Releases: m-lab/prometheus-support
Weekly Release
Changes include:
- Increased RAM in sandbox & staging for prometheus servers. Should be unchanged in production.
- Add cAdvisor DaemonSet to prometheus federation cluster
- Adds local alertmanager configuration for development & testing
- Adds much improved alert template for slack (including dashboard, github, and silence buttons)
- Dashboard improvements for Gardener, Batch pipeline, and Prometheus self-monitoring.
- Dashboards are auto-deployed upon merges to master.
- Several additional alerts are now conditional on GMX metrics.
All production dashboards are static; Adds new Gardener alert
This release includes static renderings of all dashboards in mlab-oti. Going forward all dashboards in mlab-oti should be static.
This release also includes a new alert for Gardener processing: Gardener_ParseTimeDifferenceTooOld
Dashboard updates in production
Adds two dashboards:
- Pipeline: Gardener
- Pipeline: Parser
And fixes NDT: Early Warning
Upgrades Prometheus to 2.4.x
The major feature of this release is an upgrade from the 1.8.x version of Prometheus to 2.4.x.
There are also a number of smaller changes and improvements. A couple notable changes:
- blackbox_exporter probes of the services running behind our k8s nginx ingress such as prometheus, grafana, alertmanager and GMX.
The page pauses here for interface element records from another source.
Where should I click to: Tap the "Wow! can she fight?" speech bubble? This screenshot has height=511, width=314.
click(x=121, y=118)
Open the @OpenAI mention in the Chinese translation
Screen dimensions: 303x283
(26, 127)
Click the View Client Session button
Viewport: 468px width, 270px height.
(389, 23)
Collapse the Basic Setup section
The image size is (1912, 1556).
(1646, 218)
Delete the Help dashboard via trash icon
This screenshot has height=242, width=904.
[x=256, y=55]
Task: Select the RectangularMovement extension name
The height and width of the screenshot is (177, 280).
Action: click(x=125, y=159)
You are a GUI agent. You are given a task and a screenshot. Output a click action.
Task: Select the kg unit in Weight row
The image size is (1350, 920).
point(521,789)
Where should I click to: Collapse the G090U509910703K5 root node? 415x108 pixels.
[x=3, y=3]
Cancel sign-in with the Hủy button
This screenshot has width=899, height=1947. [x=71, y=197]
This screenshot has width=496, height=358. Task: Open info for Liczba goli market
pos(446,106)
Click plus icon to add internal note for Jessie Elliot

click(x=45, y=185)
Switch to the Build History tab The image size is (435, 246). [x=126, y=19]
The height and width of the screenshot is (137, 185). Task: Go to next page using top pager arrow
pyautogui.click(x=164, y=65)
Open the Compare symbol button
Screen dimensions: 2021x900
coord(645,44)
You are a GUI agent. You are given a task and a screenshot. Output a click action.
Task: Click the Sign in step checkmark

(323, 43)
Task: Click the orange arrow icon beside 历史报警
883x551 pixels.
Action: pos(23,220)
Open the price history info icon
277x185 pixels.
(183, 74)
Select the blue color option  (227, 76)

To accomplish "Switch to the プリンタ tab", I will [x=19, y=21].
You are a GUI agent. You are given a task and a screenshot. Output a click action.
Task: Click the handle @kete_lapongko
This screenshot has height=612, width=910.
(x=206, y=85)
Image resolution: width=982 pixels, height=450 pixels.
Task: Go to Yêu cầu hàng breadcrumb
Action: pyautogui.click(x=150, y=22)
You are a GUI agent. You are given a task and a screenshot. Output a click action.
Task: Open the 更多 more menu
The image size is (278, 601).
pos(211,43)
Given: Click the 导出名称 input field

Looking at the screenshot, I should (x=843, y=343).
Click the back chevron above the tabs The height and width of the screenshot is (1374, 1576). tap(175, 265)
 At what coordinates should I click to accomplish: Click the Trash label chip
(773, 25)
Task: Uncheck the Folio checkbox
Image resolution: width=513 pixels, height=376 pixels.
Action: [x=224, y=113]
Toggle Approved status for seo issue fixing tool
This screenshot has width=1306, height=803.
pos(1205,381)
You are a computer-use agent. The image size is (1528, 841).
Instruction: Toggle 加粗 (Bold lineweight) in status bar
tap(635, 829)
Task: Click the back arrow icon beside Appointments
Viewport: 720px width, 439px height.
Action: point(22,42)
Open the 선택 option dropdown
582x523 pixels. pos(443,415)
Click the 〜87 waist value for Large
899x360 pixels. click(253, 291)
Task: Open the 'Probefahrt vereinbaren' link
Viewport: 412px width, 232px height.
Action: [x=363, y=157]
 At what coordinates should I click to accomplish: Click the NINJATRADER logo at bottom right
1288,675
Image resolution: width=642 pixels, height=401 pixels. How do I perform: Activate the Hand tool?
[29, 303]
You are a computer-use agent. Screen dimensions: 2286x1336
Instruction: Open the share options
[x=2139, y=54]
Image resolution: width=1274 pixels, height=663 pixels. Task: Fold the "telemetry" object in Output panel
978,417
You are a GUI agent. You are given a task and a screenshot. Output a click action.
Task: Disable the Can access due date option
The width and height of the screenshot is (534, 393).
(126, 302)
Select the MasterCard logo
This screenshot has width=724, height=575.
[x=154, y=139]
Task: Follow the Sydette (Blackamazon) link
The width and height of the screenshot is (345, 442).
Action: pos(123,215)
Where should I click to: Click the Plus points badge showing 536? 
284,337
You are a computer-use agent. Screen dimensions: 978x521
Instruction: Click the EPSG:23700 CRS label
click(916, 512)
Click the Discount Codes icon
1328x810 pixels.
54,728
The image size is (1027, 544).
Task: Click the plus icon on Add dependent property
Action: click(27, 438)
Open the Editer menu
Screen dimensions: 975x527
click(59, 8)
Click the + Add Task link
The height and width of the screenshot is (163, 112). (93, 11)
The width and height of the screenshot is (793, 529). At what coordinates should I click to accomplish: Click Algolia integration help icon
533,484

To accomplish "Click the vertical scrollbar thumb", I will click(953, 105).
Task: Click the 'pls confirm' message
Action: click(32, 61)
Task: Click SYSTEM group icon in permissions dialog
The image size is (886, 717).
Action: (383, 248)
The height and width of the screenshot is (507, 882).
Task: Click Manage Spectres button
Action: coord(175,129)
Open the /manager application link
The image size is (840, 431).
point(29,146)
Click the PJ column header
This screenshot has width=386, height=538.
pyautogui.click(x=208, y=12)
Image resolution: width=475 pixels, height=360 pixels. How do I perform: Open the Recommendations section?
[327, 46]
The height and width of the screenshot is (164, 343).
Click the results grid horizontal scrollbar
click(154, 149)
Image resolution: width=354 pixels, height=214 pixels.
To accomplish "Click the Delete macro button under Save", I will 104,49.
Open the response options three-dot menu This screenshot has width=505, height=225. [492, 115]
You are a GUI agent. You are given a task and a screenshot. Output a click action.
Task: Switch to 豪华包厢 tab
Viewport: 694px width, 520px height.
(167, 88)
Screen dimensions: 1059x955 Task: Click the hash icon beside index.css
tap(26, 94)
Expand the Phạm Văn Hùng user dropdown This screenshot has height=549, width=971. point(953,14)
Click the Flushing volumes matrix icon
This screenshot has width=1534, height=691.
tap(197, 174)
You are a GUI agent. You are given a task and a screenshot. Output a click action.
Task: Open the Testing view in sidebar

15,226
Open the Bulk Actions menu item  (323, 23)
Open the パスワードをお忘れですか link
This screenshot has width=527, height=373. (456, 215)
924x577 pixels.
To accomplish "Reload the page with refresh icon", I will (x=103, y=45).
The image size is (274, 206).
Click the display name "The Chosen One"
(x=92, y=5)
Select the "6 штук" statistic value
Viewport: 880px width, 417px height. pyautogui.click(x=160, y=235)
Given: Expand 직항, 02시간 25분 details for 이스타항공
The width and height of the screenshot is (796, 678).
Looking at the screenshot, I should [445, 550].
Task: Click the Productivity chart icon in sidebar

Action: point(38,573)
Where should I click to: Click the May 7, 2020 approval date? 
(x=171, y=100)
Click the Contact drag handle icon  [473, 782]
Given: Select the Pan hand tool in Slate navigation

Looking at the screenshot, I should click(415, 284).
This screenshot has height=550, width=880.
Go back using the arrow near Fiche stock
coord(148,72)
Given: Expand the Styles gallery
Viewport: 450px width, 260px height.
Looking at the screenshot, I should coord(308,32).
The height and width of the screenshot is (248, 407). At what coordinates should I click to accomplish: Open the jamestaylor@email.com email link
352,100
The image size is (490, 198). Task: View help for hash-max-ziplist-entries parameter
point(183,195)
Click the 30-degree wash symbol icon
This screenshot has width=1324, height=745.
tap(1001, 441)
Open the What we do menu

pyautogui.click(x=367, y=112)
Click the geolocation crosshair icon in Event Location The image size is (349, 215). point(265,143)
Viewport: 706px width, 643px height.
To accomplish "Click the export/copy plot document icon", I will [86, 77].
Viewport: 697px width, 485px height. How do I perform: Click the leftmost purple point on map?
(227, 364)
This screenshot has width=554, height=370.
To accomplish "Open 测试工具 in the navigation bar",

- configmap-reloader now uses internal service names instead of public ones.
Moves (most) everything into the default namespace
There was an apparent issue with the external-dns
deployment in which the deployment was in the default namespace but the RBAC roles was in the external-dns
namespace, causing the deployment to fail. The failure of the external-dns
deployment in turn was causing the failure of the GitHub Maintenance Exporter deployment (no DNS records were being created). Consensus seems to be that, for now, namespaces are more trouble than they are worth in the prometheus-federation cluster. This PR puts most everything in the default namespace.
One-off bug fix release
This release includes a fix to a bug introduced in the previous release which was causing floods of spurious alerts to fire for LameDuckMetricMissingForNode
alert.
Weekly release: 2018-09-10 to 2018-09-18
This release introduces a new k8s deployment, service and ingress for the Github Maintenance Exporter.
Weekly release: 2018-08-28 to 2018-09-10
This release features:
- A number of improvements to alerting, including fixes for some existing alerts to make them less noisy, plus some new alerts.
- Updates data-processing-cluster's Prometheus instance to v2.3.2.
- Adds a new BQ exporter query to check for completeness of NDT test annotations.
Weekly release: 2018-08-23 to 2018-08-28
Including a typo fix for the ParserDailyVolumeTooLow dashboard.
Increasing the timeout for the SnmpScrapingDownAtSite alert to 60m.
Weekly release: 2018-08-14 to 2018-08-23
This release increases the default RAM allocated to prometheus in mlab-oti and increases the cache index flag parameters to improve interactive query support.
As well, the ParserDailyVolumeTooLow alert is now built on a recording rule that should make the evaluation much more efficient.